Gamma-Ray Constraints on Maximum Cosmogenic Neutrino Fluxes and UHECR Source Evolution Models

TL;DR

This paper investigates the maximum expected cosmogenic neutrino fluxes based on UHECR source models and gamma-ray background constraints, highlighting detectability prospects with IceCube and ARA, and evaluating source evolution scenarios.

Contribution

It provides the first comprehensive analysis of cosmogenic neutrino flux limits within the dip model considering recent gamma-ray background data and source evolution models.

Findings

Largest fluxes detectable by IceCube in 10 years

Fluxes could be 2-3 times higher in incomplete models

Certain source evolution models are disfavored by gamma-ray data

Abstract

The dip model assumes that the ultra-high energy cosmic rays (UHECRs) above 10$^{18}$ eV consist exclusively of protons and is consistent with the spectrum and composition measure by HiRes.
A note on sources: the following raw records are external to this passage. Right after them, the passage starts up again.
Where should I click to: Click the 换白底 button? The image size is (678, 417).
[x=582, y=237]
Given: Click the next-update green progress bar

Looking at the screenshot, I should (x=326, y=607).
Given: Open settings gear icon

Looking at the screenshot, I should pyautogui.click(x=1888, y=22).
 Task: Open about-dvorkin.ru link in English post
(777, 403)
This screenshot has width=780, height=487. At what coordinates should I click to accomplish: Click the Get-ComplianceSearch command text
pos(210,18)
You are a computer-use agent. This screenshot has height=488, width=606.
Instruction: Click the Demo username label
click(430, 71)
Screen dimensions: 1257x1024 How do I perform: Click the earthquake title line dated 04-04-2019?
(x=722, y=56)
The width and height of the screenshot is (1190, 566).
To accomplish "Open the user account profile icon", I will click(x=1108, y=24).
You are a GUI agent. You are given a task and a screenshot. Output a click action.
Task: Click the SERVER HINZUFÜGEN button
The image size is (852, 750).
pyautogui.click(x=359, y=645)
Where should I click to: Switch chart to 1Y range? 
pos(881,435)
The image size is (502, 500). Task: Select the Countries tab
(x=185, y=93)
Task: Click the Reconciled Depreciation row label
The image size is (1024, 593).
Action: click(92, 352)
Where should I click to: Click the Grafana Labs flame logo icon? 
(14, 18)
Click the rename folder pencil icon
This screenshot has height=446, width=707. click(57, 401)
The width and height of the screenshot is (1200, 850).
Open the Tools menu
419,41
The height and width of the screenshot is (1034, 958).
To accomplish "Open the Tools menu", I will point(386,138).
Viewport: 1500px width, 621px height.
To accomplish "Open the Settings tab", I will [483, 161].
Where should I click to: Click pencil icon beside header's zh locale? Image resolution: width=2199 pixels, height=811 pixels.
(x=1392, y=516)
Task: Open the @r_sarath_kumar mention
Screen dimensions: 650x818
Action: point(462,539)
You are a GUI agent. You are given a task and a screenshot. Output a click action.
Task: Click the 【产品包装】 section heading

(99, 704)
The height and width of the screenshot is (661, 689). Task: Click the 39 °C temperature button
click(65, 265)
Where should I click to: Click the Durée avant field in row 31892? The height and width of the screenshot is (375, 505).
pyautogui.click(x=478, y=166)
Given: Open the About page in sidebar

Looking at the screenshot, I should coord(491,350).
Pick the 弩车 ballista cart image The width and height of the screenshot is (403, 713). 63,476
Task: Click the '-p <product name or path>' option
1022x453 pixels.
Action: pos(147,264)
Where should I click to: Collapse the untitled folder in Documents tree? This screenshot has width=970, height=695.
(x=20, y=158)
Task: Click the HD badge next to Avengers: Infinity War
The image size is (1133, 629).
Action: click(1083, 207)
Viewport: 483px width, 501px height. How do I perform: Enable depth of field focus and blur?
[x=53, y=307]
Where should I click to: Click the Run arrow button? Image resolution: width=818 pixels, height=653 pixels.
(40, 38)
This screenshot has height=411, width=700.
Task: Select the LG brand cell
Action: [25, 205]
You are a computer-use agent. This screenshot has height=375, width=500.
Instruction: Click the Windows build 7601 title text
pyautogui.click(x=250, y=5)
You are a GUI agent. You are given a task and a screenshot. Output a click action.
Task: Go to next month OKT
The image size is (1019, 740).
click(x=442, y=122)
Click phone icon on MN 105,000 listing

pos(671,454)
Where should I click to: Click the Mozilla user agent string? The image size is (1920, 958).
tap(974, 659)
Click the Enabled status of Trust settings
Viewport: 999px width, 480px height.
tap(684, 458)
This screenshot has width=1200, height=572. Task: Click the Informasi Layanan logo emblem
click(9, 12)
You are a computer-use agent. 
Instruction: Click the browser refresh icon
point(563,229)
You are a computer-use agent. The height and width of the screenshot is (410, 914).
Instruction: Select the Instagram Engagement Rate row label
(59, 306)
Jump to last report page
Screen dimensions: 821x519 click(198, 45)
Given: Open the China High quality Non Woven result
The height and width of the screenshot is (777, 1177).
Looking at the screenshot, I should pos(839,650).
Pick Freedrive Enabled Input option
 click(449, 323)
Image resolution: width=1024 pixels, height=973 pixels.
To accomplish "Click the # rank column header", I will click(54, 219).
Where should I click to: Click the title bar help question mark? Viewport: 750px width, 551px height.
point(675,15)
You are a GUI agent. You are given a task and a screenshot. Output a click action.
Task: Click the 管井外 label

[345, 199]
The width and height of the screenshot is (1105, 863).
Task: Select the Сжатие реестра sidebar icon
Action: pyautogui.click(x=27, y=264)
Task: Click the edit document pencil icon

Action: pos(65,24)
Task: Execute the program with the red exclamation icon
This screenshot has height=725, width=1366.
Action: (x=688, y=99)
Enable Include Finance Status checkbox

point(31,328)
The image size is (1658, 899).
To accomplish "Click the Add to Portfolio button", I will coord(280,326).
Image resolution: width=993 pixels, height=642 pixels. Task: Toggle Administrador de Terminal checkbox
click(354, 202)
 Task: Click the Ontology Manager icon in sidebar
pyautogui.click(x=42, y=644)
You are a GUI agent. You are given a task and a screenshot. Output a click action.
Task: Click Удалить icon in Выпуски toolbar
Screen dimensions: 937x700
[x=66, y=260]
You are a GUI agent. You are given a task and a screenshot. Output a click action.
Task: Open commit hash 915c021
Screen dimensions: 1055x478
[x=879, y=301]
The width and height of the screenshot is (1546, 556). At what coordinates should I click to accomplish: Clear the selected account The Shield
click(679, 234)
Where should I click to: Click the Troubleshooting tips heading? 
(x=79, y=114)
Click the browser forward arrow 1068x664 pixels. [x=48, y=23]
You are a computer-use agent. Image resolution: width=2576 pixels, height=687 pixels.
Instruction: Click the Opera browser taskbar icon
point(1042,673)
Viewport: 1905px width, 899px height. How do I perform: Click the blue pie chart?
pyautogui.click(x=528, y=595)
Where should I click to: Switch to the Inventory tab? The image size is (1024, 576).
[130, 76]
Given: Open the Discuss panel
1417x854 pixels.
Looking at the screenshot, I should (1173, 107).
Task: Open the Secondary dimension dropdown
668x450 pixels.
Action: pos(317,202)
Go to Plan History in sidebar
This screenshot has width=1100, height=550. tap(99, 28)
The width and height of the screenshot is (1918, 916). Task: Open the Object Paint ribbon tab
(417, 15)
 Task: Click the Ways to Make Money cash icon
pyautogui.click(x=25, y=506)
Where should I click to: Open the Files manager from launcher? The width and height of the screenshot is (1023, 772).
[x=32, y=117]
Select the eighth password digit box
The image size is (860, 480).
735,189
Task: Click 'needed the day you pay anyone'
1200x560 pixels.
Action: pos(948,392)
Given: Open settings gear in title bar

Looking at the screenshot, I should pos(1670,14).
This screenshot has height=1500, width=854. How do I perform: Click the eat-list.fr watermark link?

Here we present the range of cosmogenic neutrino fluxes in the dip-model which are compatible with a recent determination of the extragalactic very high energy (VHE) gamma-ray diffuse background derived from 2.5 years of Fermi/LAT data. We show that the largest fluxes predicted in the dip model would be detectable by IceCube in about 10 years of observation and are within the reach of a few years of observation with the ARA project. In the incomplete UHECR model in which protons are assumed to dominate only above 10$^{19}$ eV, the cosmogenic neutrino fluxes could be a factor of 2 or 3 larger. Any fraction of heavier nuclei in the UHECR at these energies would reduce the maximum cosmogenic neutrino fluxes. We also consider here special evolution models in which the UHECR sources are assumed to have the same evolution of either the star formation rate (SFR), or the gamma-ray burst (GRB) rate, or the active galactic nuclei (AGN) rate in the Universe and found that the last two are disfavored (and in the dip model rejected) by the new VHE gamma-ray background.